The Republican Party began in the 1850s as a regional response to Whig irrelevancy. Today, i think the question of which of the two is the next Whig Party will be determined by which stances a new third party uses to build a consensus, and how the two major parties react. Yes, i still think the Democratic Party is as vulnerable to collapse and extinction as the GOP — in many ways, the Democratic Party didn’t win the election, Obama/Axelrod did. If you doubt that, consider the first raft of cabinet appointments.
If the Democratic Party rallies strongly around Obama-centrism and whatever signature left issues he chooses to foreground, and the hypothetical new party can find a set of issues to layer around protecting national borders (security and controlling immigration) and reducing expenditures in ways that make sense to older voters, the Republican Party could crater quickly.
But if Obama chooses issues that leave interest groups out that can effectively agitate against their exclusion in national media, and a higher tax/increased protectionism/union-centric Congressional presence becomes an internal counterparty on the Hill, then a third party that taps into a centrist vibe of “social responsibility goes both ways, with gov’t creating opportunities & protecting the vulnerable, while helping everyone compete in the global economy” could be a cleaver that chops big hunks of the DNC into bits while other fragments fall into marginal Greenish McKinney and Kucinich camps.
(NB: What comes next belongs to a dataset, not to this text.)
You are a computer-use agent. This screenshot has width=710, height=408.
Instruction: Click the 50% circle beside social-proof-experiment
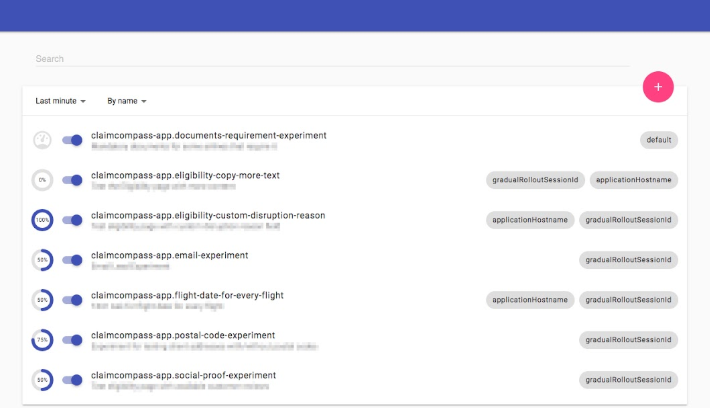click(x=42, y=380)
And the Republican Party will tend to redefine into the gaps left uncovered. Like evangelical Christians on marriage and family, they’ve earned their way into irrelevancy on “reducing spending & reducing taxes,” but someone somehow is going to be able to claim that ground — when middle class total tax burdens grow north of 40%, 50% is going to be a line many ostensibly liberal, college-educated Americans are going to say “i’m not crossing that line, and who will stand with me?” If the GOP can’t figure out how to repent and reframe themselves on that ground, someone else will stand on it — but it’s the electoral high ground, so it won’t be vacant very long.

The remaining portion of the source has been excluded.